Prompt:
Beginning at the line containing "This screenshot has width=1387, height=868.", repeat each line below exactly up to and including the line containing "Viewport: 800px width, 450px height.". Do not repeat the pictures.
BEGIN Input for this task
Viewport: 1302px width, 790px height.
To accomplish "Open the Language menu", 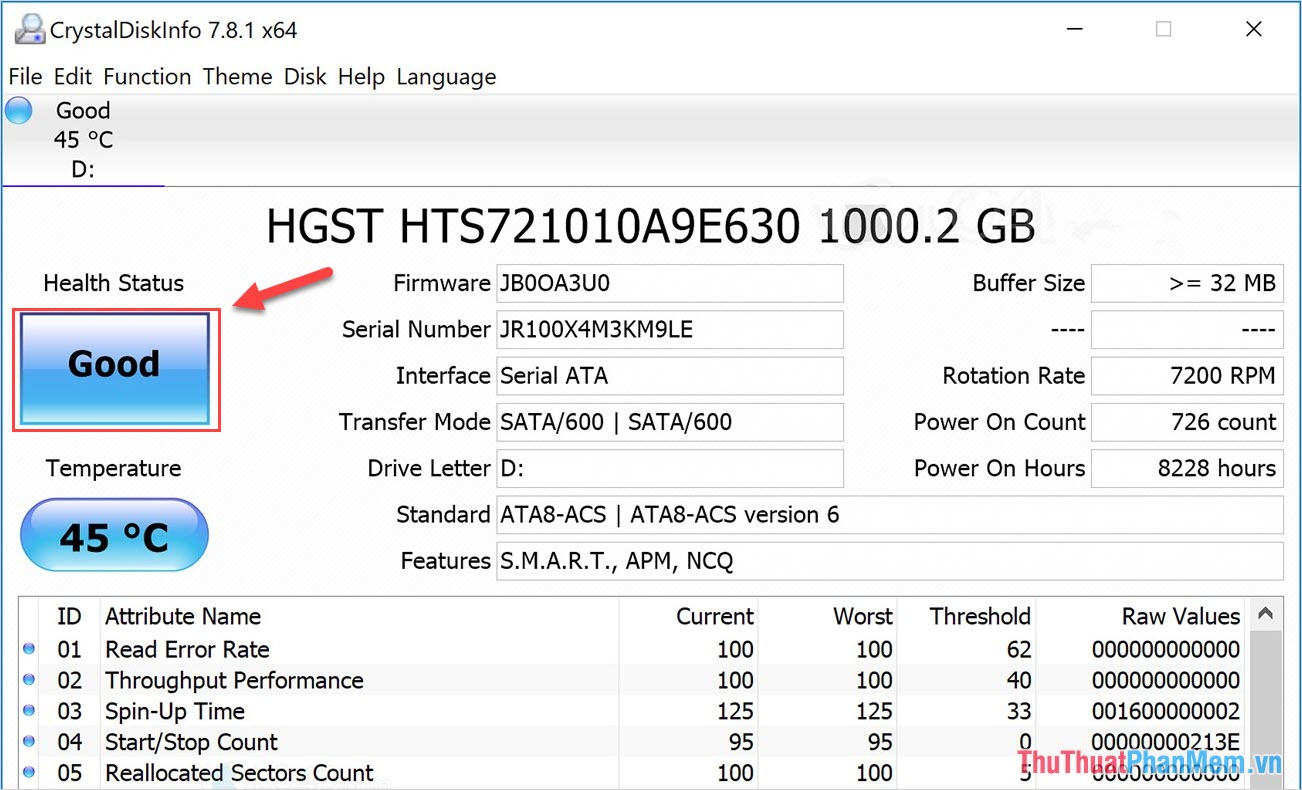I will [x=446, y=76].
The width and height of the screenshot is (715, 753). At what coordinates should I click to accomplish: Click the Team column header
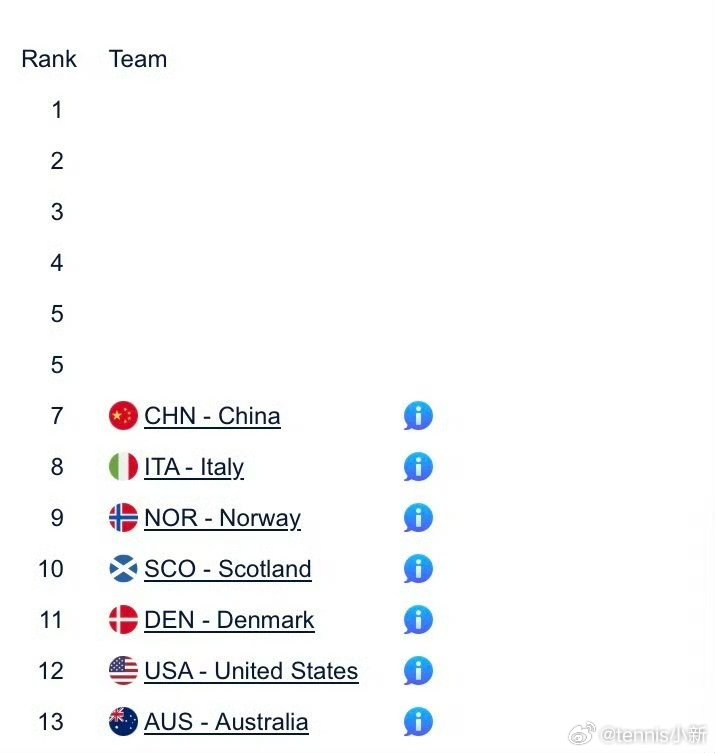tap(138, 59)
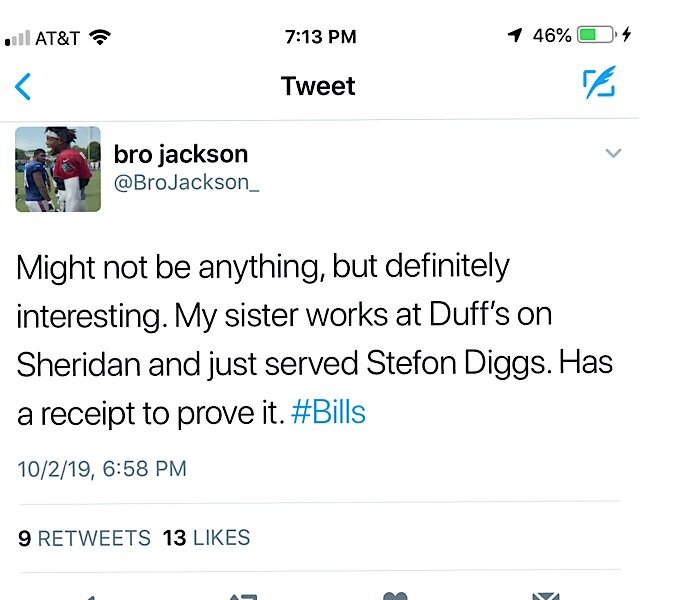Viewport: 700px width, 600px height.
Task: View the 13 Likes list
Action: point(206,538)
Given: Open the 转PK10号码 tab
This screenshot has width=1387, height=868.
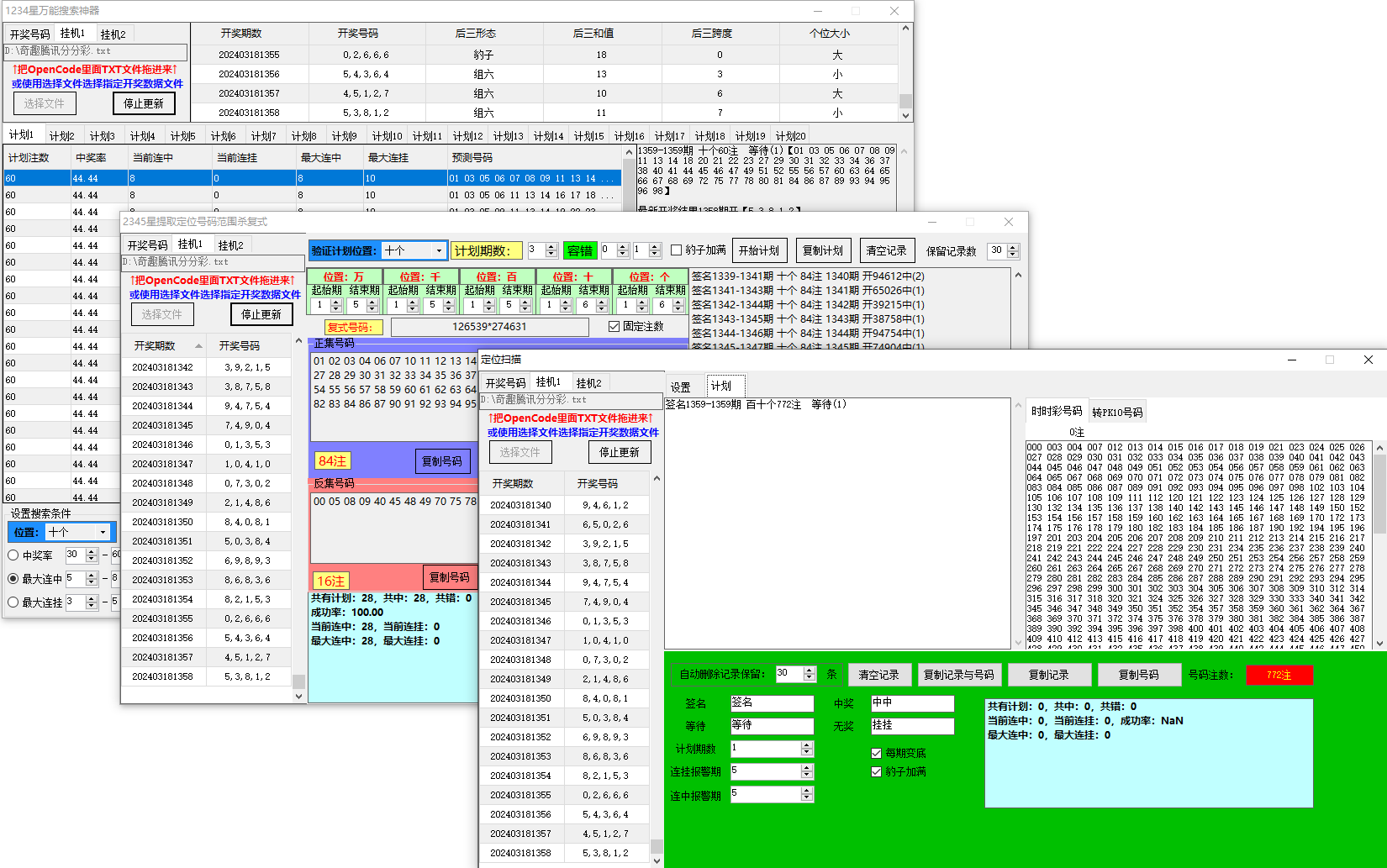Looking at the screenshot, I should [x=1116, y=412].
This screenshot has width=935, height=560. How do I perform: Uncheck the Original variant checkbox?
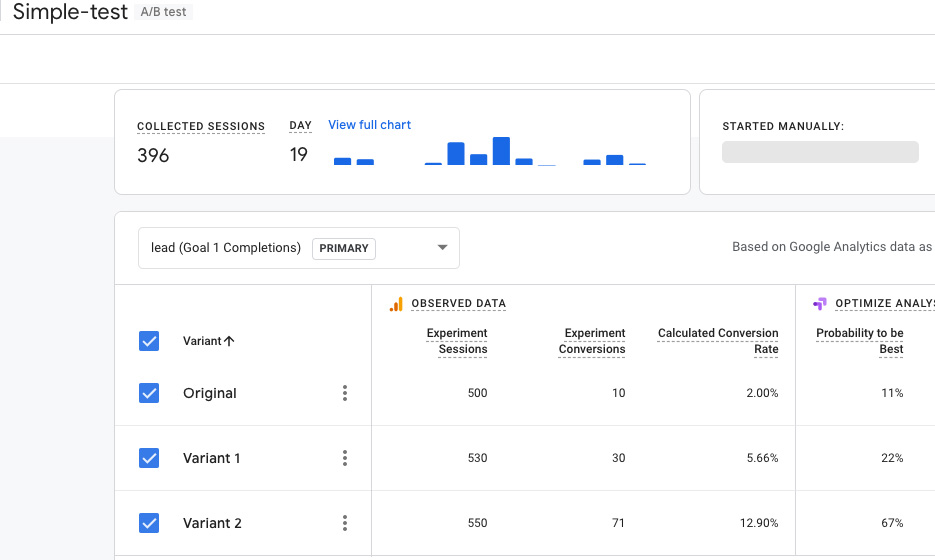tap(149, 393)
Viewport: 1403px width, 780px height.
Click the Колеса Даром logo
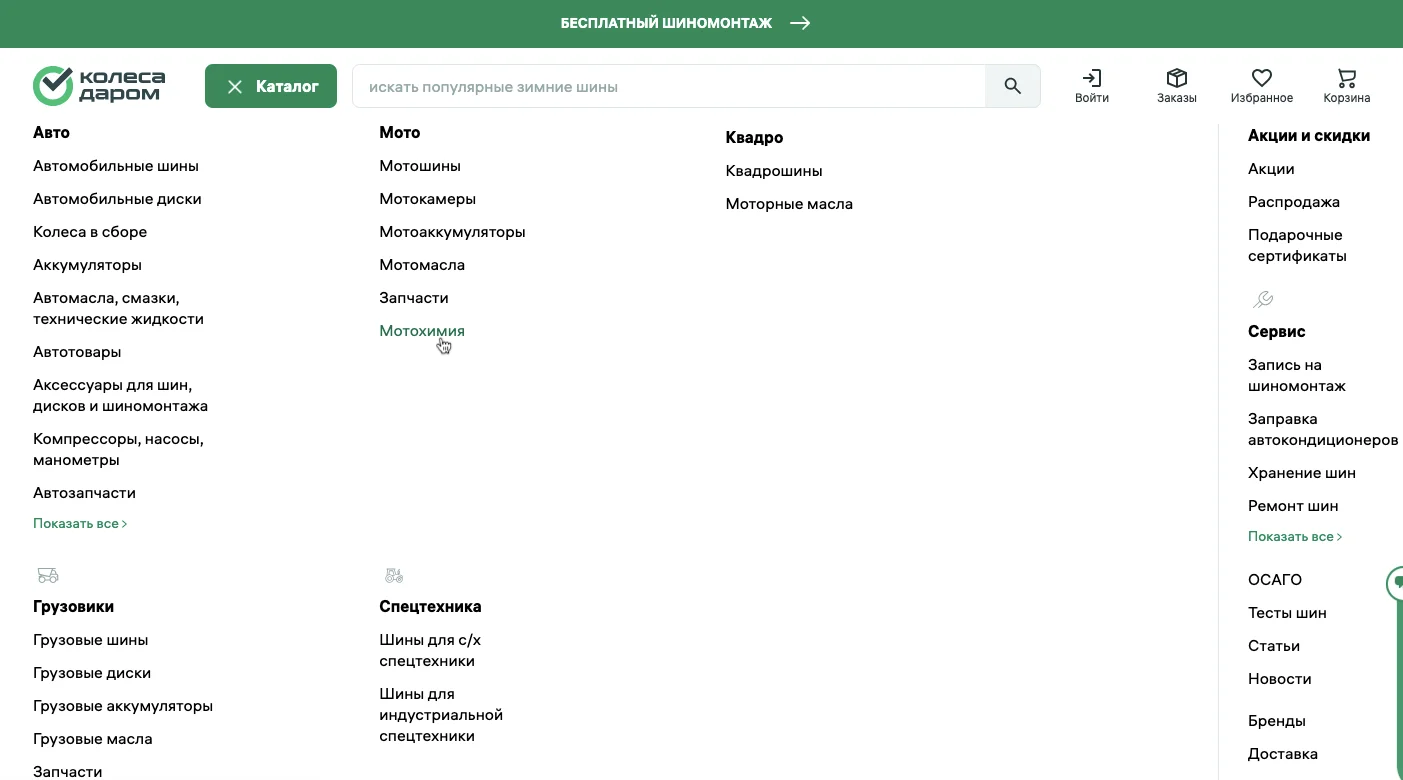[98, 86]
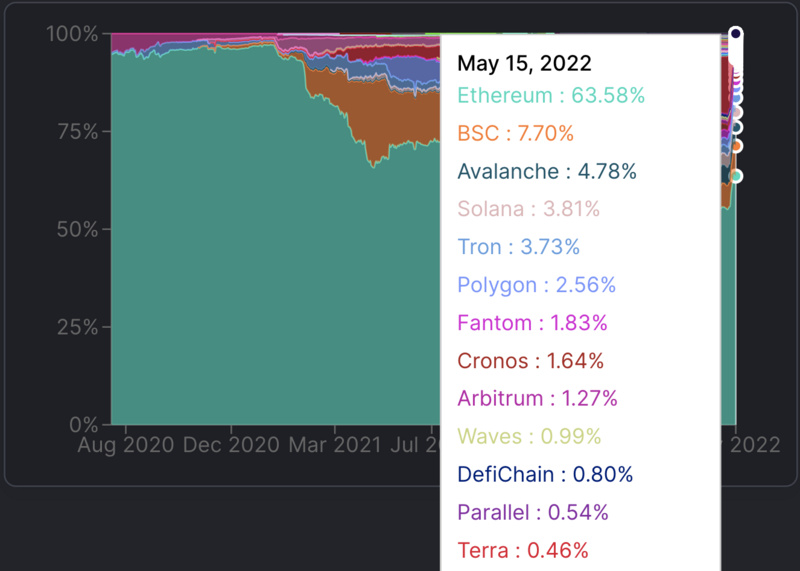Click the Fantom 1.83% entry

point(532,323)
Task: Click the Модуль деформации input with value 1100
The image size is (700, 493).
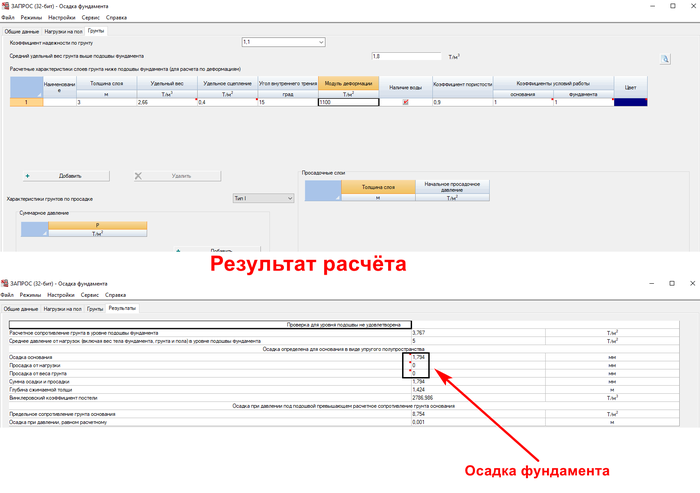Action: click(x=348, y=102)
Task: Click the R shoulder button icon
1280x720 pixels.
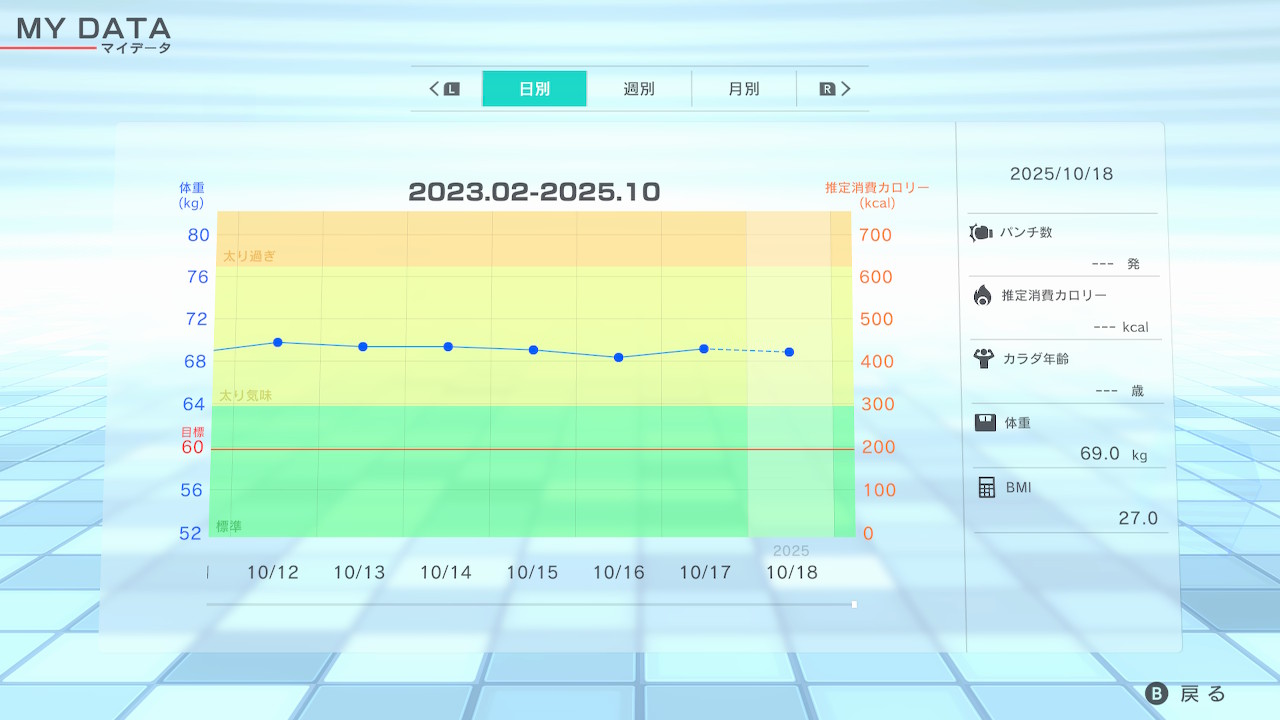Action: tap(827, 89)
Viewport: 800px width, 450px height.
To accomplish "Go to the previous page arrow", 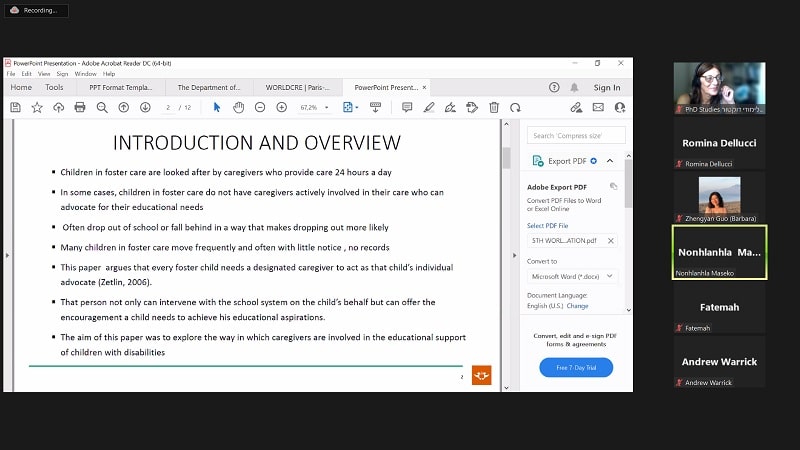I will tap(125, 107).
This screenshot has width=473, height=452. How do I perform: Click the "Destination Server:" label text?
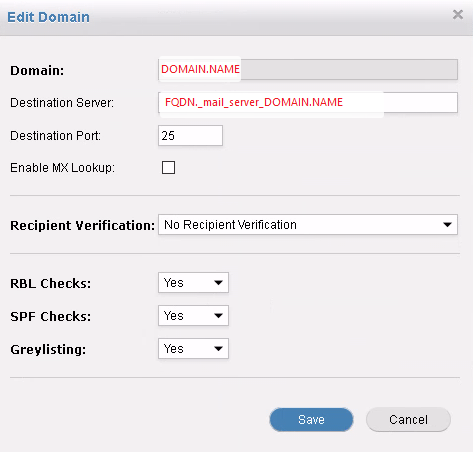62,103
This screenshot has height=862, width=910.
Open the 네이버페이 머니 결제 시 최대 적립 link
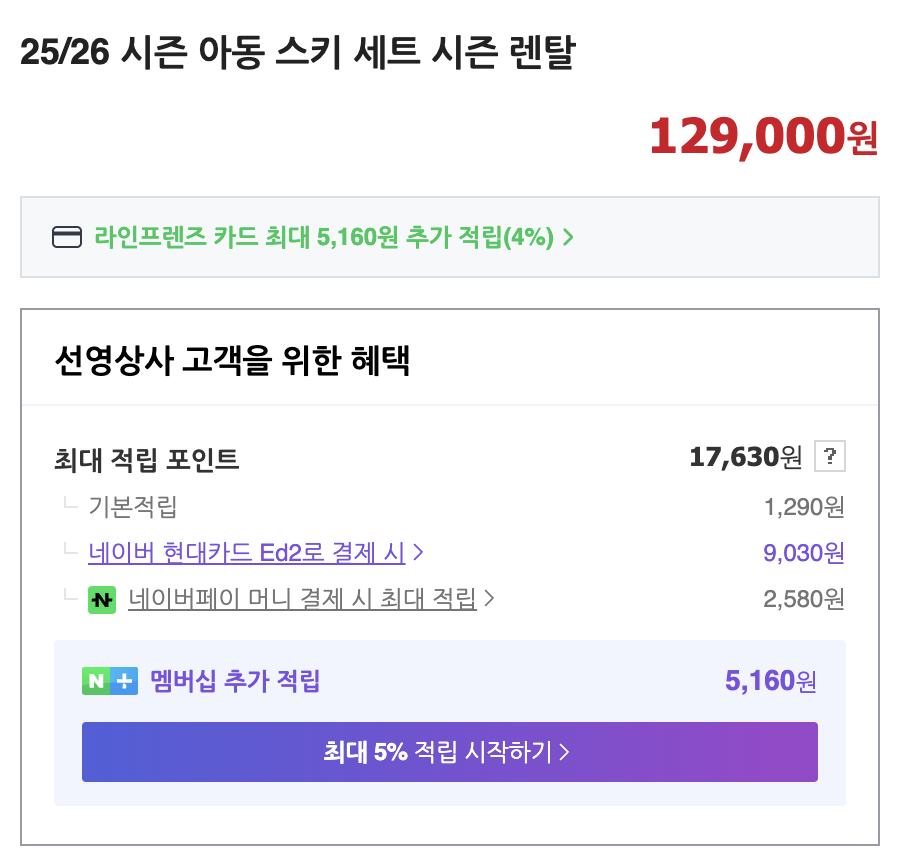click(x=302, y=599)
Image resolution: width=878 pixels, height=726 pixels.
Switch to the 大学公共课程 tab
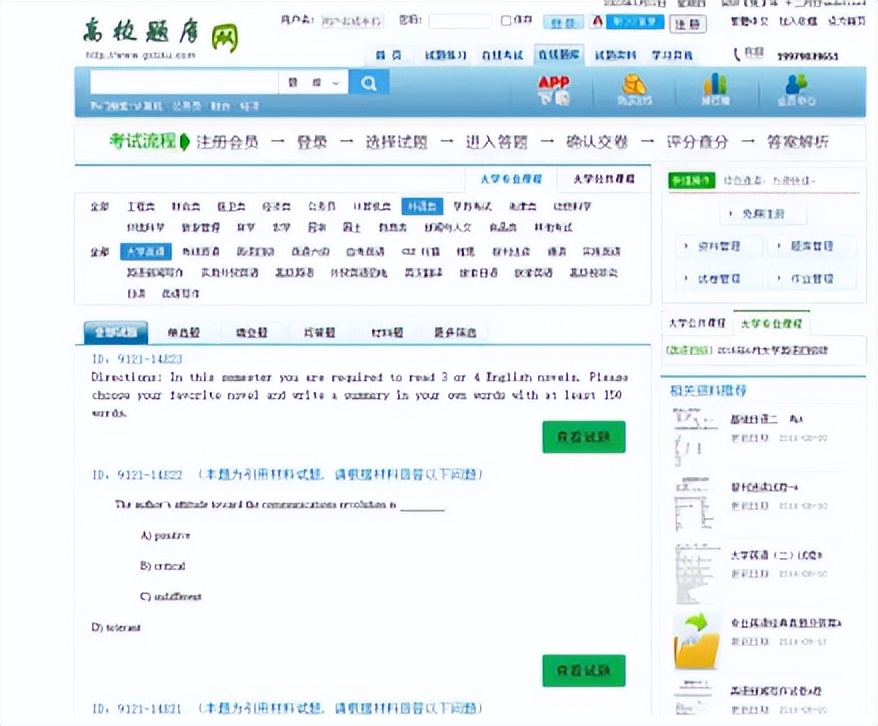(x=602, y=179)
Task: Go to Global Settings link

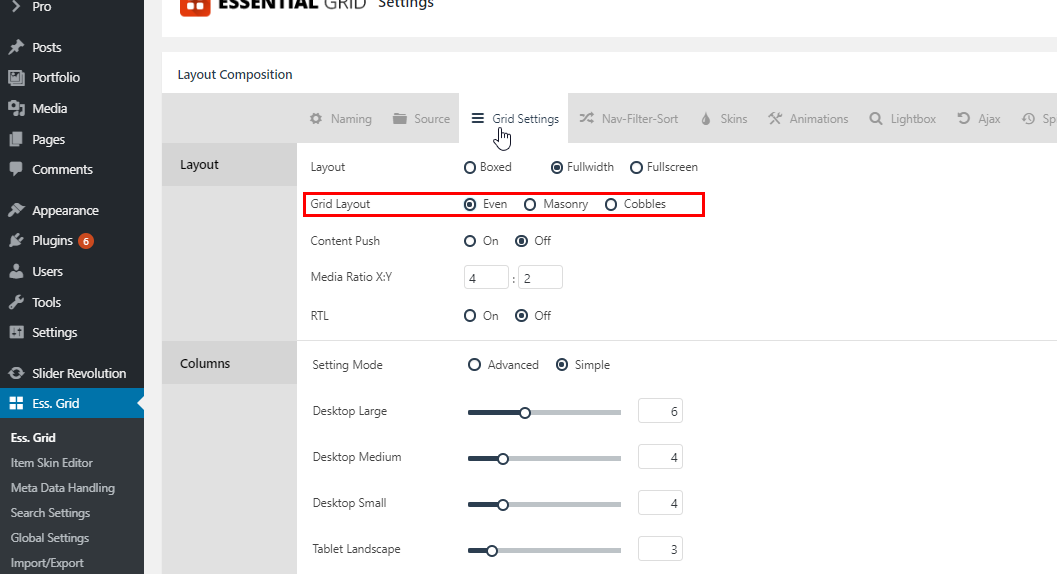Action: (x=50, y=538)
END Input for this task
Answer to the exercise:
This screenshot has width=1387, height=868.
Looking at the screenshot, I should [x=1116, y=412].
This screenshot has width=935, height=560. How do I perform: Uncheck the Original variant checkbox?
tap(149, 393)
Viewport: 1403px width, 780px height.
Click the Колеса Даром logo
[98, 86]
Click the Fantom 1.83% entry

point(532,323)
Task: Click the Модуль деформации input with value 1100
The image size is (700, 493).
Action: click(x=348, y=102)
Task: Click the R shoulder button icon
1280x720 pixels.
Action: tap(827, 89)
Viewport: 800px width, 450px height.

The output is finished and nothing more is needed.